Für die rund 310.000 Menschen mit Behinderung, die bundesweit in Werkstätten arbeiten, ist morgen ein wichtiger Tag: Der Bundesrat stimmt über einen Zuschuss in Höhe von bis zu 70 Millionen Euro ab. Das Geld soll den Werkstattbeschäftigten zugutekommen, die in der Corona-Krise weniger Lohn erhalten haben. Außerdem will der Bund die Interessenvertretung der behinderten Beschäftigten fördern, indem er die Arbeit des Vereins „Werkstatträte Deutschland“ mit mehr als 400.000 Euro jährlich unterstützt. Beide Finanzhilfen hat der Bundestag bereits beschlossen.

#### Positionsangaben zu Bildschirmelementen:
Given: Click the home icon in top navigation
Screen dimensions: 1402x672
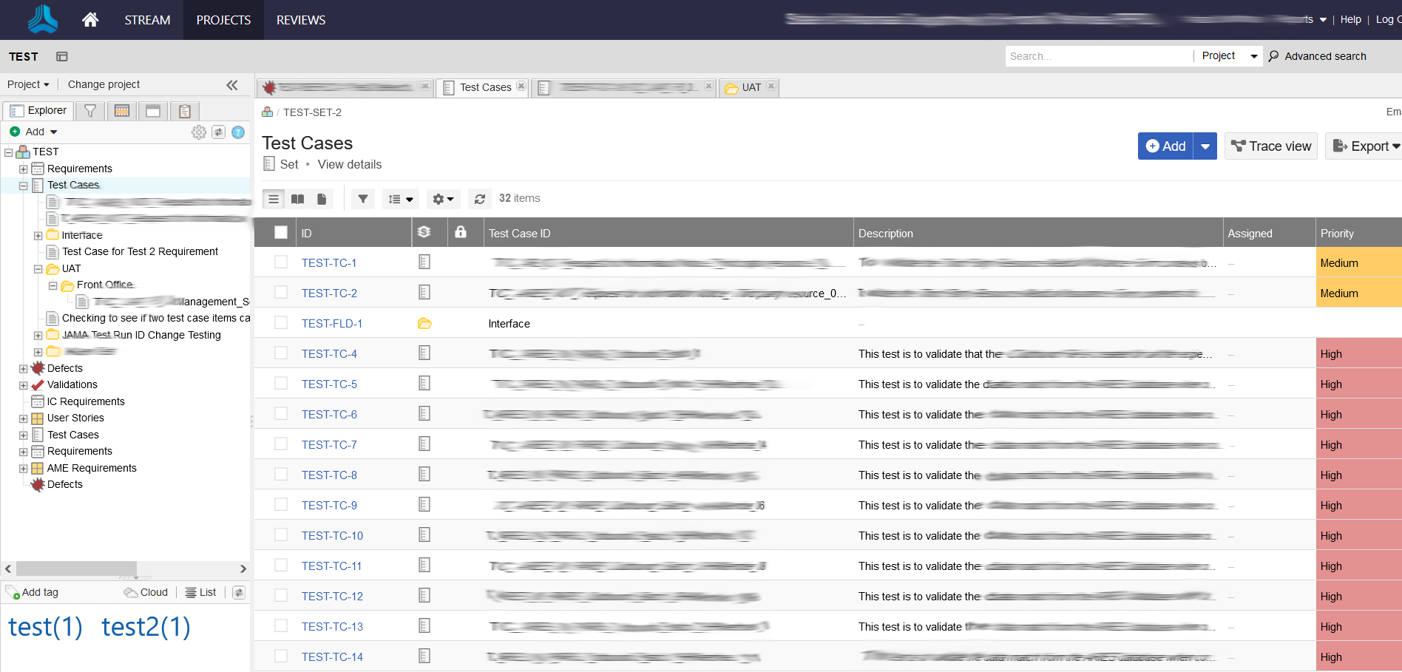Looking at the screenshot, I should pyautogui.click(x=90, y=20).
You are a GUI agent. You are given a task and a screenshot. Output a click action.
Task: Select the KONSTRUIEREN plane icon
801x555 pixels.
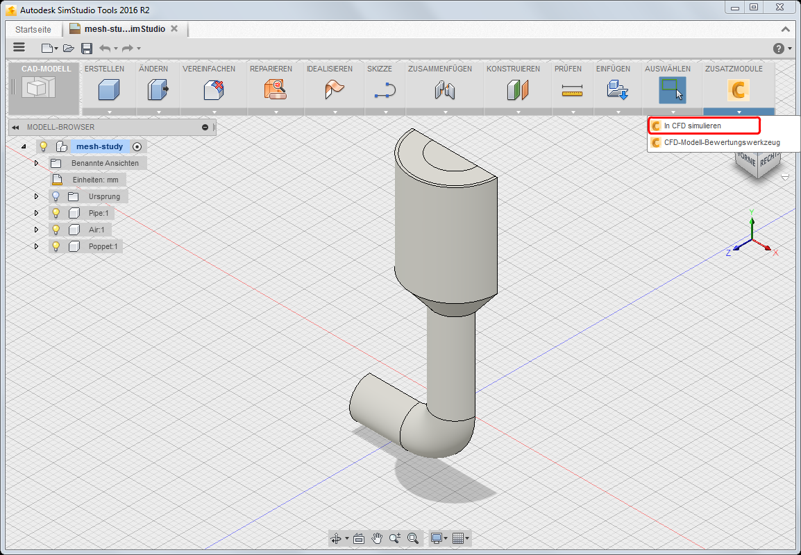[x=518, y=89]
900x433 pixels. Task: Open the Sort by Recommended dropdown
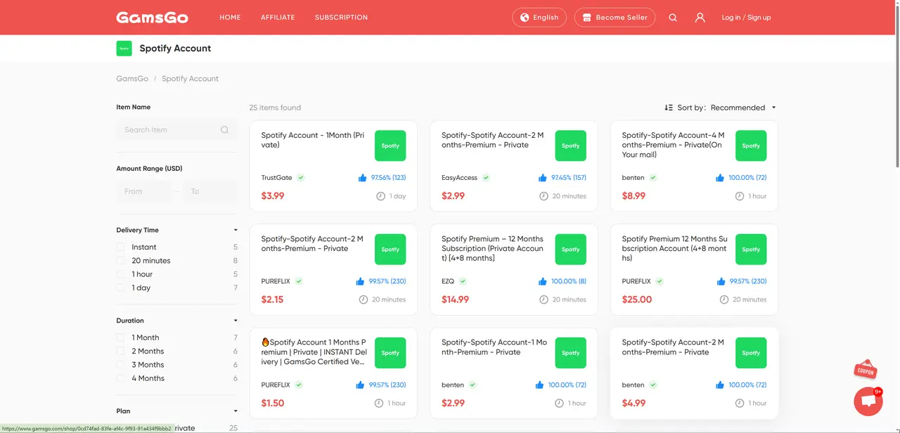(743, 108)
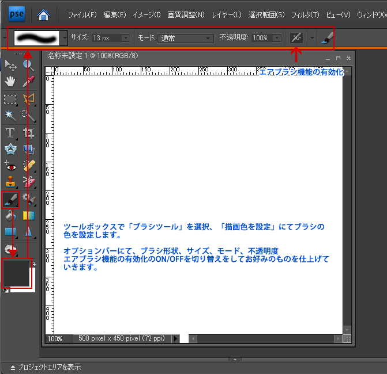This screenshot has height=374, width=387.
Task: Expand the 不透明度 opacity dropdown
Action: point(277,38)
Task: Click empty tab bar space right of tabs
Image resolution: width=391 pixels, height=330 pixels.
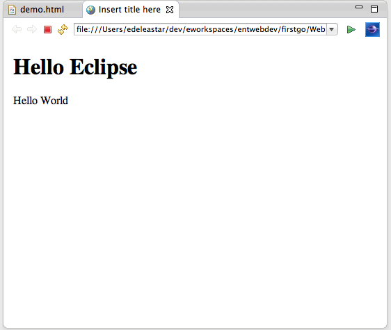Action: click(x=264, y=10)
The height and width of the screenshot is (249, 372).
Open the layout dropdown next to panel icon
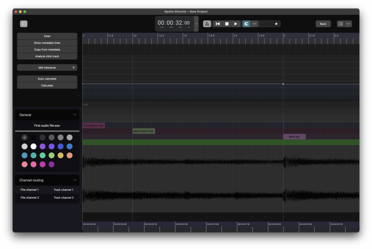pos(348,24)
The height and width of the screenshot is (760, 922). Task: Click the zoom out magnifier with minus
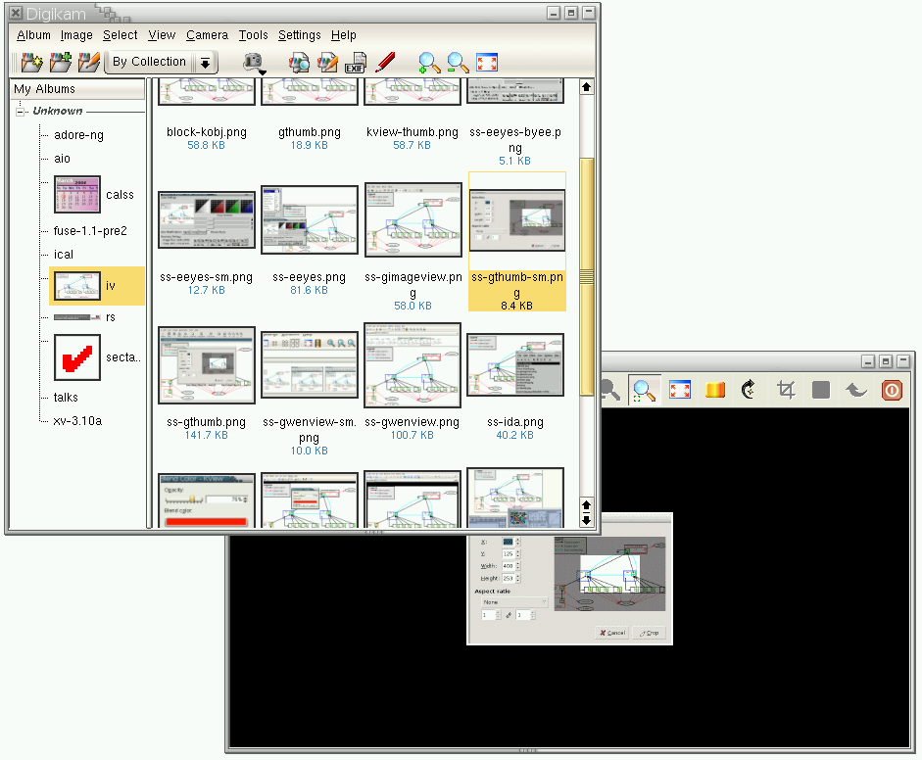click(x=458, y=63)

#### Zu erledigen:
[a] Über einen Zuschuss in welcher Höhe stimmt der Bundesrat laut dem Textauszug ab?
[b] Schreiben Sie aus dem Textauszug alles von „Für die rund“ bis hinunter zu „Bundestag bereits beschlossen.“ ab.

#### Lösungen:
[a] Über einen Zuschuss von bis zu 70 Millionen Euro.

[b]
Für die rund 310.000 Menschen mit Behinderung, die bundesweit in Werkstätten arbeiten, ist morgen ein wichtiger Tag: Der Bundesrat stimmt über einen Zuschuss in Höhe von bis zu 70 Millionen Euro ab. Das Geld soll den Werkstattbeschäftigten zugutekommen, die in der Corona-Krise weniger Lohn erhalten haben. Außerdem will der Bund die Interessenvertretung der behinderten Beschäftigten fördern, indem er die Arbeit des Vereins „Werkstatträte Deutschland“ mit mehr als 400.000 Euro jährlich unterstützt. Beide Finanzhilfen hat der Bundestag bereits beschlossen.